Friday, 30 October 2009
Postal strike has dire consequences for Royal Mail
The recently enacted industrial action from postal workers has been an unacceptable and regressive step taken by those trying to force better conditions in sorting offices and on daily postal rounds. Whether or not their demands are justified, and by the evidence given they may well be overworked as compared to years gone by, their decision to strike is one which takes no consideration for its true consequence in terms of their future employment.
Strike action, when taken in a service which actually affects a large number of people, is often met with harsher criticism than strikes in less integral industries. People feel aggrieved that they, the consumer, are forced to be dragged into industrial disputes. This is something particularly relevant to business owners, especially those who in this case may not be able to afford to outsource their postal requirements. So strike action in these important areas must be taken with the most stringent and careful considerations, realising that whether their demands are justified is not the only article of relevance to those effected. This postal strike has been underlined firmly by negativity in most circles, and a lack of interest in its actual objectives. Most newspaper headlines have been more obsessed with the replacement of the striking workers with temporary staff, or even scouts, and with the problems that the action has caused, rather than any reflection on the aims of those involved.

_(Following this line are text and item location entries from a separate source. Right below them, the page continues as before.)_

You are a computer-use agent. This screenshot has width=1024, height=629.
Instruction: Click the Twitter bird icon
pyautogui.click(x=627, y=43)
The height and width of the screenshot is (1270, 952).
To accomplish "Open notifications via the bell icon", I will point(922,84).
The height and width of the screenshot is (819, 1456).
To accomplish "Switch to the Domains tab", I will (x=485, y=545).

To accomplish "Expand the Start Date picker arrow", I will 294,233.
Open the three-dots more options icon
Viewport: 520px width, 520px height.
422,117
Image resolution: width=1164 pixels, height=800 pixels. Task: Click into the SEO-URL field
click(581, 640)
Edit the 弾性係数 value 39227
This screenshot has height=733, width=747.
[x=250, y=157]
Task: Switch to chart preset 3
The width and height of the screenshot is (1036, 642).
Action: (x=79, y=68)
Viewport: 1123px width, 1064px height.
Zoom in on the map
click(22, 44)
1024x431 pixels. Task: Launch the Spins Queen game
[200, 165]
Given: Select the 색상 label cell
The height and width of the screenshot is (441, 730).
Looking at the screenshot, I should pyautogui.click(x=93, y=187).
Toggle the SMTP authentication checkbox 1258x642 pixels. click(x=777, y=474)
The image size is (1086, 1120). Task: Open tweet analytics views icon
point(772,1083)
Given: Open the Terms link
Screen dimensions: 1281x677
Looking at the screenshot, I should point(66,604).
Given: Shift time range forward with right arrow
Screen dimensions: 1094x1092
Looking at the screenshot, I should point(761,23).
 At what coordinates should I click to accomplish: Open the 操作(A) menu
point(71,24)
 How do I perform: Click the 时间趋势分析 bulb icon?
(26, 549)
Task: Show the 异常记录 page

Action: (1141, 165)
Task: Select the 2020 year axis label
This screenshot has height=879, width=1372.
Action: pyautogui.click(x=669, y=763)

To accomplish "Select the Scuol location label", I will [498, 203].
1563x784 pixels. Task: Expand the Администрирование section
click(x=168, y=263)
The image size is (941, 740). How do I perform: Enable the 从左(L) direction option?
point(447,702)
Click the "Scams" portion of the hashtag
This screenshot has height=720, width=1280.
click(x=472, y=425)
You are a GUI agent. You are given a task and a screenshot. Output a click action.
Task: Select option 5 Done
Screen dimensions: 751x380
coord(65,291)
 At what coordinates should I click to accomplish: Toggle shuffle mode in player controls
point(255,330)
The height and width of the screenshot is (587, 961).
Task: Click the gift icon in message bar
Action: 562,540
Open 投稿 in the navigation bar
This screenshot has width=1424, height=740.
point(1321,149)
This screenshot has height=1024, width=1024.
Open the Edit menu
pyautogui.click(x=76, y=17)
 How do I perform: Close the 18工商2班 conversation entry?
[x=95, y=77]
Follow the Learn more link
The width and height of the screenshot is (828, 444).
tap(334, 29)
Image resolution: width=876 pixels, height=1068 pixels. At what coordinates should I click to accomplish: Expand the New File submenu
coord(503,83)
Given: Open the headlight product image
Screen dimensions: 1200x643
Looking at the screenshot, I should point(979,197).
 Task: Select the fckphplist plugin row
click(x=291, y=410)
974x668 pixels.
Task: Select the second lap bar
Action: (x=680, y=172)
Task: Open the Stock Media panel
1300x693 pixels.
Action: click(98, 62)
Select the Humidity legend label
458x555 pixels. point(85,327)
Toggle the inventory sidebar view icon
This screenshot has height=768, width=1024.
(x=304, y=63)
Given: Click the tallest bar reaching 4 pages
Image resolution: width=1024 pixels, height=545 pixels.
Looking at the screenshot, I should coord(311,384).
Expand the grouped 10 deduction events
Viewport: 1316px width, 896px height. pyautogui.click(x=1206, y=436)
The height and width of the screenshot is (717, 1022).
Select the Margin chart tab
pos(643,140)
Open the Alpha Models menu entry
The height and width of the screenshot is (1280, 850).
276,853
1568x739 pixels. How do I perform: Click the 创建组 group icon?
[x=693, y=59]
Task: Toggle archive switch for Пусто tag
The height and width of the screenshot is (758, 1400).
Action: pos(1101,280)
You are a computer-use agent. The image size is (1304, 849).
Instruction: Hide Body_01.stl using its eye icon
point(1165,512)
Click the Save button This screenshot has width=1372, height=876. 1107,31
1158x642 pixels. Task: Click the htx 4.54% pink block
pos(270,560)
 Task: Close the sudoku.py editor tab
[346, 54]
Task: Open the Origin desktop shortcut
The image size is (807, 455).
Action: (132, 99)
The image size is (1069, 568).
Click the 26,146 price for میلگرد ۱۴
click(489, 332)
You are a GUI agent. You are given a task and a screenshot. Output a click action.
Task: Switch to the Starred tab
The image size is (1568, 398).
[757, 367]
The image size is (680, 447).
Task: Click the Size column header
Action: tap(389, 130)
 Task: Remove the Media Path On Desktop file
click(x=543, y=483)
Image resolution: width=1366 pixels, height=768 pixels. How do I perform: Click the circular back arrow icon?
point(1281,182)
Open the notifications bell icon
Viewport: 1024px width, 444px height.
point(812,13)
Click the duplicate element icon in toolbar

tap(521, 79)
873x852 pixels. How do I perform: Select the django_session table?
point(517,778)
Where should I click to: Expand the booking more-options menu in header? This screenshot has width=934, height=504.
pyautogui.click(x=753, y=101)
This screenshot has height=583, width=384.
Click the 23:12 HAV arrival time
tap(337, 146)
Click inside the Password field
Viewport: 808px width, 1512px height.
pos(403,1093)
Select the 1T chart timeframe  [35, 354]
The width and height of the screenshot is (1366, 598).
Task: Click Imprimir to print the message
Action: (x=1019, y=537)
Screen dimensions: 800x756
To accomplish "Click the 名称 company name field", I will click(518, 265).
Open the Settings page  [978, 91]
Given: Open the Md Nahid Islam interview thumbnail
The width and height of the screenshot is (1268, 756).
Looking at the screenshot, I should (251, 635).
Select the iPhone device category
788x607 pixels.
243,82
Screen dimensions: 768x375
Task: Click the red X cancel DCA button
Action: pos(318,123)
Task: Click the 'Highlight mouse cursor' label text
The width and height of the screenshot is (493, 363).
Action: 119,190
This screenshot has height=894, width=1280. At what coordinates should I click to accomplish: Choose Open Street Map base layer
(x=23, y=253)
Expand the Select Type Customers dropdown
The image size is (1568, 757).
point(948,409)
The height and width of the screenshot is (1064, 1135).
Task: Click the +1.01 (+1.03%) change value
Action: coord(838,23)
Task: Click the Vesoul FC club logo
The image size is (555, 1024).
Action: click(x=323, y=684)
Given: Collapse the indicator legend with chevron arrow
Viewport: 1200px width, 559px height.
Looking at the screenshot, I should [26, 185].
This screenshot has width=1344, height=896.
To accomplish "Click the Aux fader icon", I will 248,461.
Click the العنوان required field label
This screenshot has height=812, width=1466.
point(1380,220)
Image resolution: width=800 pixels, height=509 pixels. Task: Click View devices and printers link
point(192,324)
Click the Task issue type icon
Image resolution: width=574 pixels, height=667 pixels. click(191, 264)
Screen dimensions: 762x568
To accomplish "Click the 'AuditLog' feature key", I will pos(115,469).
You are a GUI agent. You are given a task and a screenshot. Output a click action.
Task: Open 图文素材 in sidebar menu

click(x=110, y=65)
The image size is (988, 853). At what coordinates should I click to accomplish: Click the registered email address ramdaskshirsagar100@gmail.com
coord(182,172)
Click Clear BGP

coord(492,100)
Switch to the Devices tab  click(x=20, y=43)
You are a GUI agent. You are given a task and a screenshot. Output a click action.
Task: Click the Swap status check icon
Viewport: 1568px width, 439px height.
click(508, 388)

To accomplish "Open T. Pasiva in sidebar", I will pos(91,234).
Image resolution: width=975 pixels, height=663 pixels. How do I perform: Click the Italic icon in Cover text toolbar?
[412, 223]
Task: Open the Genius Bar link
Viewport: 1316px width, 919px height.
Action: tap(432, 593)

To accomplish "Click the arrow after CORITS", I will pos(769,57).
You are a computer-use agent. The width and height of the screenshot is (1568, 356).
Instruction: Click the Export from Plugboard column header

In my opinion this action is ill-judged, at a time of economic recession when people are less likely to immediately feel sympathy for those who have employment, and especially if such workers effect others economically through their actions, something which many small business owners will claim to be the case. The general public consensus does not seem to be in favour, whether because of increasing lack of interest in trade unionism amongst today's public, or because of short-term circumstances, but either way it seems that this decision to strike is not productive. However more damning than a lack of public sympathy is the future business ramifications for the post office. This is an industry seriously suffering from the rise of email, internet social networking and a number of reputable and well-known competitors. The numbers of items sent via Royal Mail has been declining year on year for a while, and strike action is bound to increase this only further. People who may have still been sending letters, or sending parcels via Royal mail, will be tempted to turn to email, or use the another company. This is particularly important in business where in addition to an increasing need to be more respectable in environmental terms an increasingly unreliable post office leads to calls for more internet based transactions and communications. Companies who rely on sending packages, such as mail order catalogue businesses, are also going to be further inclined to move away from Royal Mail. All in all this action will surely lead to a downturn in business for an already somewhat stricken and ailing post office. Its record and reputation was increasingly in decline, and its business was slowly being taken away by other forms of communication or by rivals before this industrial action, i worry for its future after these actions have come to a close and people have to reconsider whether they can really trust Royal Mail, or whether they really need the services being provided.